* Czech banking sector remains resilient
* In adverse scenario, CZK 18 bln cash injections seen
* Low provisions for non-performing loans a possible risk (Adds governor comments, non-performing loans, stress test scenarios)
PRAGUE, June 17 (Reuters) - The Czech financial sector is stable and could withstand a strong recession accompanied by deflation thanks to capital buffers, the central bank said on Tuesday.
The main risks to the sector were a possible return to recession because of developments in trading partners as well as a deterioration in domestic demand, the central bank said in its regular financial stability report.
“(Global) central banks and supervisory authorities are facing the task of avoiding a renewed decline in demand and a fall of economies into the deflation trap, and at the same time preventing excessive risk-taking on financial markets,” the central bank (CNB) said.
“The CNB is actively preventing the risk of a drop in demand and deflation by using the exchange rate as a monetary policy instrument, which is contributing to the stability of the financial system.”
The central bank launched interventions in November to weaken the crown currency and fight deflation risks as the economy recovers from a record-long recession that ended in 2013.

> [Provided information]:
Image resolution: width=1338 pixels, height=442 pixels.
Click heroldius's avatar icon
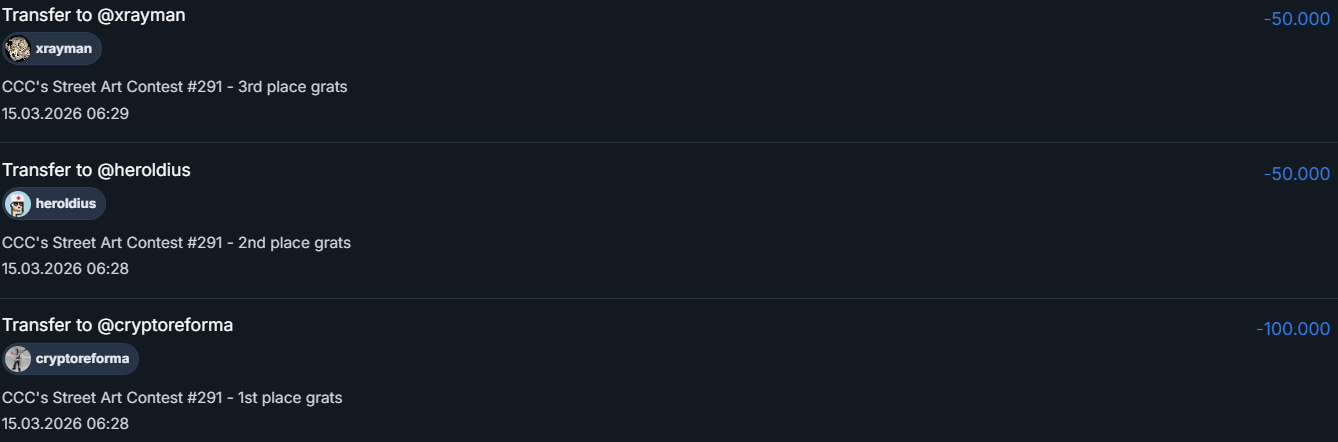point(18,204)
* * *
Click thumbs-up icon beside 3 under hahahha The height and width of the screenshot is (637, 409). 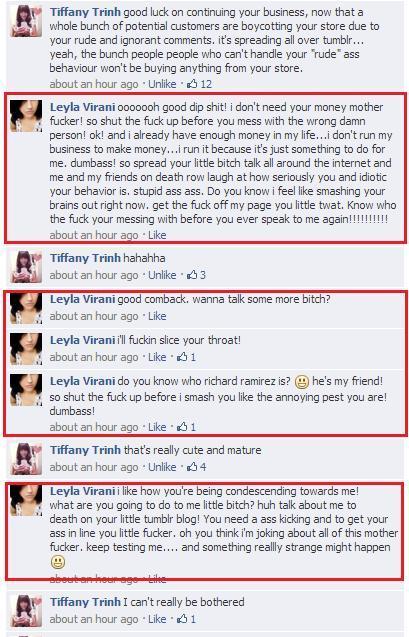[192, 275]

> [Direction 1]:
Quote everything in the report on Czech financial stability from "PRAGUE, June 17" down to "bank (CNB) said.".
> [Direction 2]:
According to the report on Czech financial stability, in what year did the record-long recession end?
> [Direction 3]:
Proceed with the report on Czech financial stability from the point where it stops.
None of the material above is required.

> [Task response 1]:
PRAGUE, June 17 (Reuters) - The Czech financial sector is stable and could withstand a strong recession accompanied by deflation thanks to capital buffers, the central bank said on Tuesday.
The main risks to the sector were a possible return to recession because of developments in trading partners as well as a deterioration in domestic demand, the central bank said in its regular financial stability report.
“(Global) central banks and supervisory authorities are facing the task of avoiding a renewed decline in demand and a fall of economies into the deflation trap, and at the same time preventing excessive risk-taking on financial markets,” the central bank (CNB) said.

> [Task response 2]:
2013

> [Task response 3]:
The bank said another possible risk for the banking system stemmed from non-performing loans where the provisions set aside by the banks “might not be sufficient” due to the worsening profile of those loans.
Non-performing loans made up 6.5 percent of all loans at the end of the first quarter compared to 6 percent at the end of the same period last year, Czech Banking Association said in May.
“It is a universal state of the sector, on the other hand the sector is quite highly capitalized, so the buffer is there somewhere else than in the provisions,” Governor Miroslav Singer said at a press conference.
The bank’s semi-annual banking sector stress tests showed Czech banks would go through a series of adverse scenarios without significant trouble.
In the scenario called “Euro zone in deflation” adjusted for writedowns of bonds issued by the most indebted member states, total cash injections would reach 18 billion Czech crowns ($888.58 million), or 0.5 percent of the gross domestic product.
In the baseline scenario, seen by the bank as the most probable, only two banks - representing less than 1 percent of the sector’s overall assets - would fall below the capital adequacy requirement (CAR) of 8 percent, the bank said.
Czech banks have been relatively unscathed in the half-decade since the global financial crisis.
The largest Czech banks are units of Austria’s Erste Group , Belgium’s KBC, France’s Societe Generale and Italy’s UniCredit. ($1 = 20.2570 Czech Korunas) (Reporting by Robert Muller and Jason Hovet; Editing by Andrew Heavens)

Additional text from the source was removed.